34. CHAPTER 31 #3

I tried to look away, but his fingers caught my jaw, guiding my eyes back to his.

“Repeat yourself, wife.”

My pulse hammered so loudly I was afraid my heart would burst. His body was a shadow towering over me, heat rolling off him in waves—anger, hurt, possession, all tangled together, all evident in his dark gaze.

I couldn’t speak. The air in my lungs had been replaced by the scent of him, thick and heady. He was waiting for me to break, for the “I hate you” to crumble into a plea, but I wouldn't give him the satisfaction of seeing how easily he still unmade me.

His voice dropped to a whisper. A dangerous, intimate whisper.

“What is it that you hate so much about me?”

I didn’t answer. I stared into the storm of his eyes, searching for the man from last night. He was still in there, buried under layers of the Kade dynasty and hospital-room trauma, but he was unreachable. I hated that I was still looking for him. I hated that I cared enough to search.

“Tell me,” He insisted.I kept my silence.

His next words gutted me. They weren't shouted; they were whispered with the weight of a broken heart, or what it would physically look like.

“You whisper his name in your sleep,” he murmured. “You still love him, don’t you?”

I looked at him, and the raw, starving ache in his eyes made my stomach flip. It was the look of a man waiting for me to confirm his worst fear.

“No.” The word flew out instantly, instinctively, like a reflex. “No. I don’t. I—”

I couldn’t finish. My voice died in my throat, because the truth was humiliating.

I’d made up my mind to move on from Yves when I finally accepted my fate as Orion’s wife.

We’d only dated for four months, which was barely enough time to learn the shape of a person’s handwriting, let alone their heart.

But Yves was so patient and when he told me he loved me, I believed him, even though I wasn’t there yet.

I’d convinced myself he was nice enough, that something would eventually grow.

Then I met my husband, and everything inside me realigned, and complicated itself beyond recognition.

Orion waited for me to continue. I couldn’t.

The silence stretched between us, thick with the things we were both too proud to say.

His thumb remained at my jaw, a searing brand of heat, but his eyes were searching mine for a lie I couldn't give him.

I wanted to tell him it was him—it was always him—but the look of disappointment in his eyes made me feel like if I spoke, we would both move from breaking to officially broken.

He exhaled slowly, the sound rough and labored. His grip on my jaw didn't loosen, but it changed. It felt less commanding, and more like he was barely holding on.

“Everything I’ve done is to protect you. To make you happy.

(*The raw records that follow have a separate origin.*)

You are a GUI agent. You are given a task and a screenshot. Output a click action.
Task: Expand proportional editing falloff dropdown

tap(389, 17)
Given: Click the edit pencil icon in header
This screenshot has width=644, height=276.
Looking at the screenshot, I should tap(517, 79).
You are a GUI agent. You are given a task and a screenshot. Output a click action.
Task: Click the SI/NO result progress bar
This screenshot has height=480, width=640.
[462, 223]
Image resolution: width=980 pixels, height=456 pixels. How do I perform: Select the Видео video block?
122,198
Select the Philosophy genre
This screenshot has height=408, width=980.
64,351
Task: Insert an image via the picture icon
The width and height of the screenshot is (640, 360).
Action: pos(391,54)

Sending him away, giving him the chance to live…that is better than what your father and brothers would have done. I saved his life.” His voice cracked, a tiny weakness. “I did it for you.”

My breath snagged.

“But still you hate me,” he breathed. “You should have seen his parents take the money. The offer. He didn’t even fight for you, Léa. He wasn’t willing to die for you.”

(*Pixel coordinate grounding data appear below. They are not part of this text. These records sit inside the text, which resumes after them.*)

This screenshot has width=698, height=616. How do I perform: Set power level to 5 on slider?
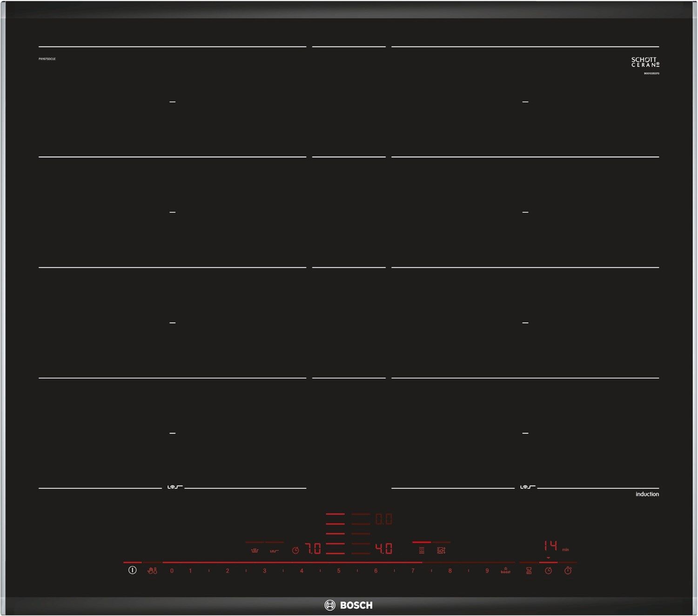(339, 570)
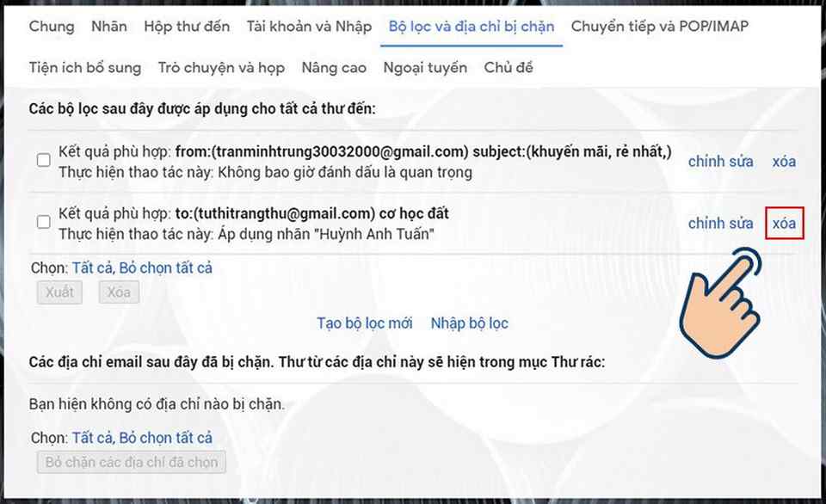Select the Chuyển tiếp và POP/IMAP tab
The height and width of the screenshot is (504, 826).
(659, 27)
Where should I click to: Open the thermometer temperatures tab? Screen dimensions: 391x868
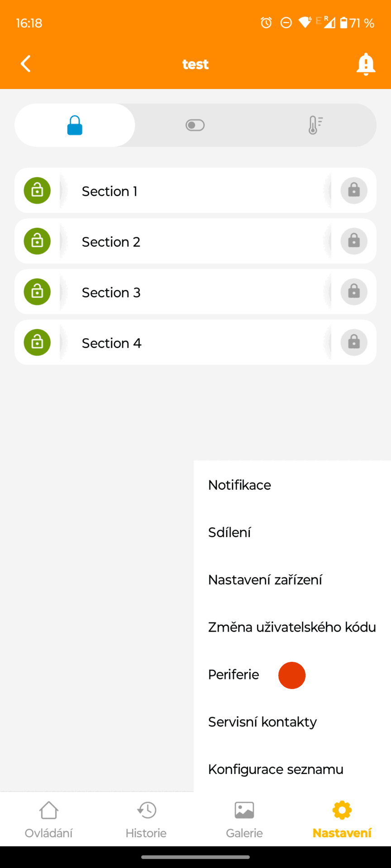pyautogui.click(x=315, y=125)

A bitter, broken laugh escaped him.

“But I would.” He swallowed hard. “I would lay my life down to protect you…if it came to that.”

I froze. Every part of me froze. The hatred I’d breathed only moments ago felt suddenly flimsy and hollow. The lie I’d told to protect myself from the sheer scale of his obsession. How could I hate a man who looked at me as though nothing else existed?

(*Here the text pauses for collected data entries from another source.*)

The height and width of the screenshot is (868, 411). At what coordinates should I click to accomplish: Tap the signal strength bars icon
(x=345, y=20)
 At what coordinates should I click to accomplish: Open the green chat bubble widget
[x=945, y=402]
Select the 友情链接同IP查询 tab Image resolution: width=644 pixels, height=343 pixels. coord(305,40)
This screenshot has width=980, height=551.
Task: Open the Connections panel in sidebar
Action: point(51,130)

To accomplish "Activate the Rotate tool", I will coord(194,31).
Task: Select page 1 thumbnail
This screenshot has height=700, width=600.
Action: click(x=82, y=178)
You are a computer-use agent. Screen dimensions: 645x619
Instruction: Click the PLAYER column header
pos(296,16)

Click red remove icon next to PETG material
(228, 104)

How could I stay behind my walls when he was offering to be the shield that guarded them?

The silence was deafening, filled only by the ragged sound of his breathing and the terrifying honesty of his gaze.

Then he stepped away. Without looking back, he walked toward the door.

“Orion—” I whispered.

He didn’t slow.

“I have to go see my father,” he said, voice clipped and terrifyingly chill.

He opened the door, disappeared down the hall.

The silence left behind closed in, feeling heavier than his anger.

I stood there pinned to the wall long after he’d left, my heartbeat a frantic, uneven mess. The air still smelled like him, and that made the pain in my chest worse.

I would lay my life down to protect you if it came to that.

Why did that hurt more than anything else he said?

I didn’t want this fight. It wasn't my intention to wound him like this. I just… wanted answers. Closure. I wanted honesty from him.

The day had unraveled in the worst possible way, and whatever fragile thing had started forming between us was now in pieces.

Watching him walking away had twisted my insides painfully, as if he hadn't just left the room, but had taken the only light I had left with him.

I slid down the wall slowly, pressing my palms to my face.

Why did this man—my husband, my stranger, my undoing—have the power to unravel me with nothing more than a look? And why did the thought of losing him, even for a moment, feel unbearable?

My palm came up damp when I pulled it from my face.

Despite everything, I still wanted to run after him.